--- START The input ---

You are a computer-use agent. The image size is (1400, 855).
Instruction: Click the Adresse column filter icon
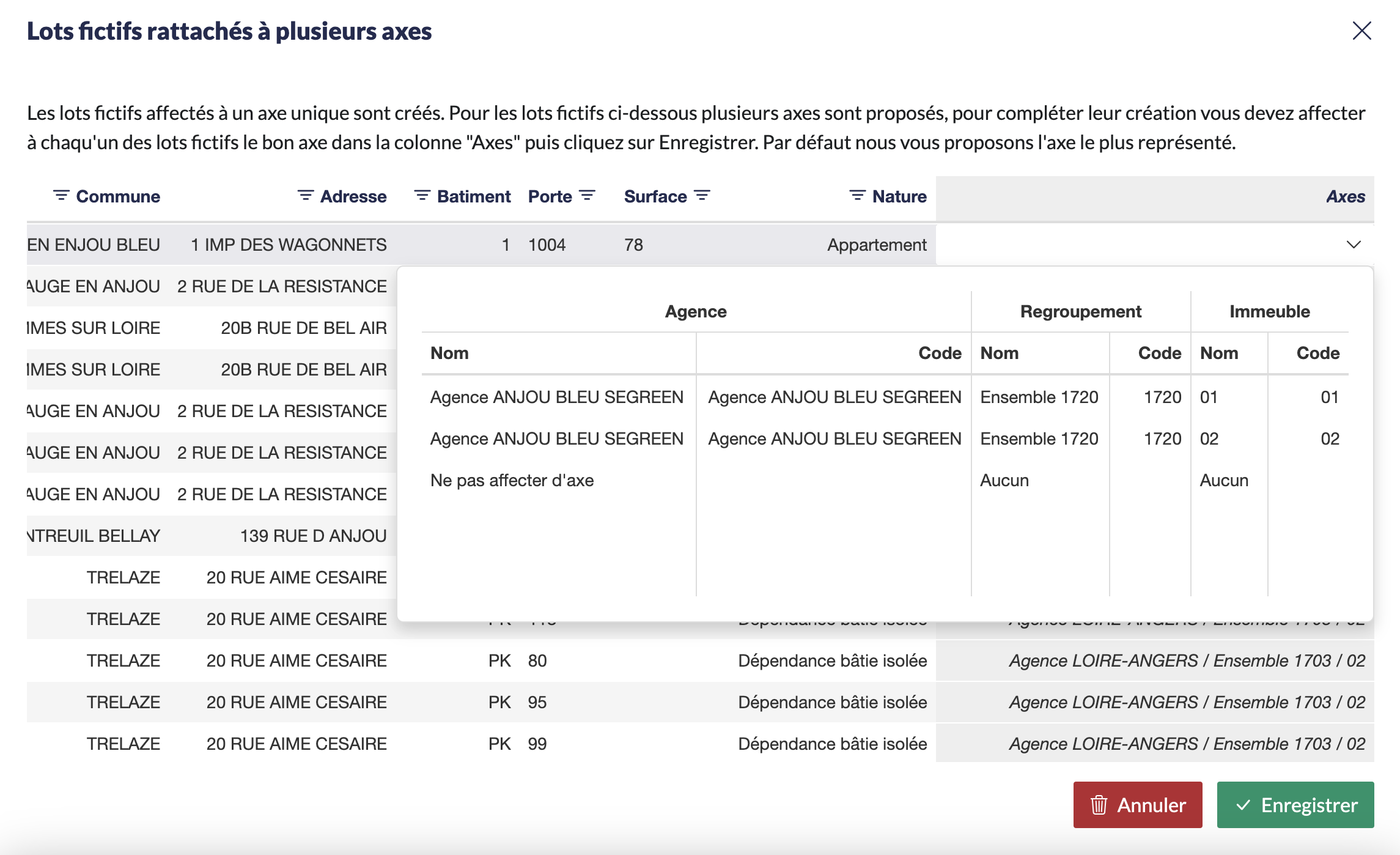pyautogui.click(x=305, y=196)
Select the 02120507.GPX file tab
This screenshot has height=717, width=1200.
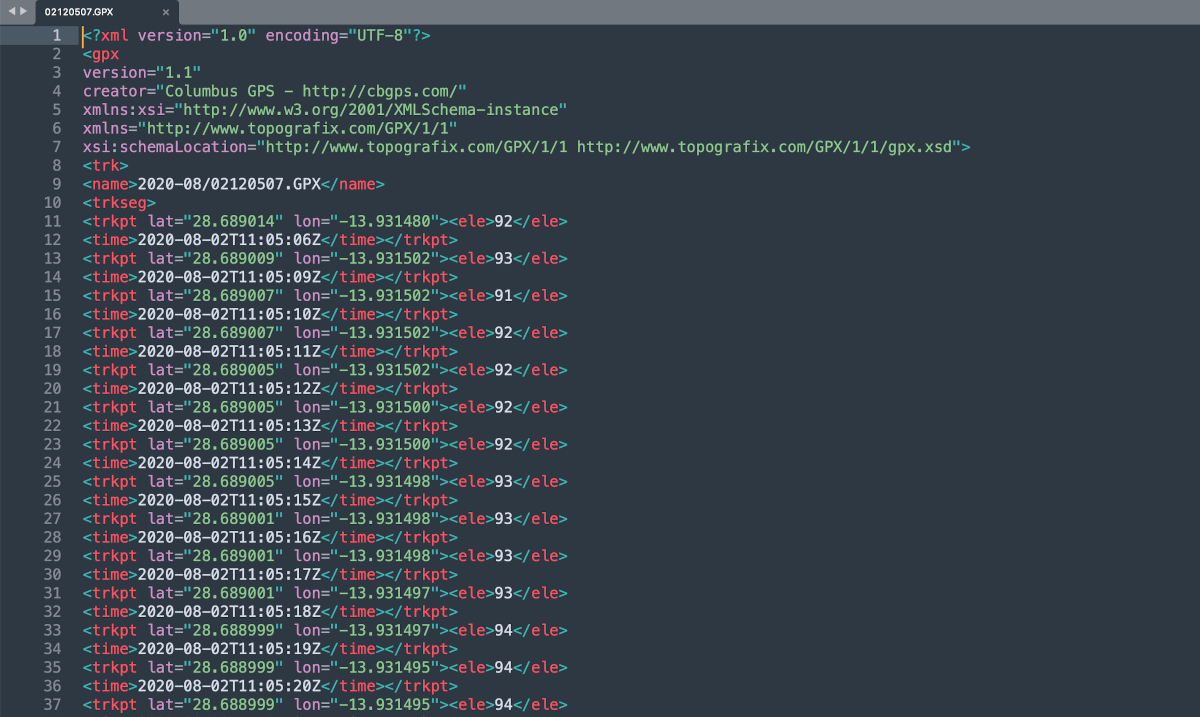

--- END The input ---

* Short problem:
Render the lines above as a numbered list, skipping blank lines and leaving out the pictures.

* Answer to the problem:
1. You are a computer-use agent. The image size is (1400, 855).
2. Instruction: Click the Adresse column filter icon
3. pyautogui.click(x=305, y=196)
4. Select the 02120507.GPX file tab
5. This screenshot has height=717, width=1200.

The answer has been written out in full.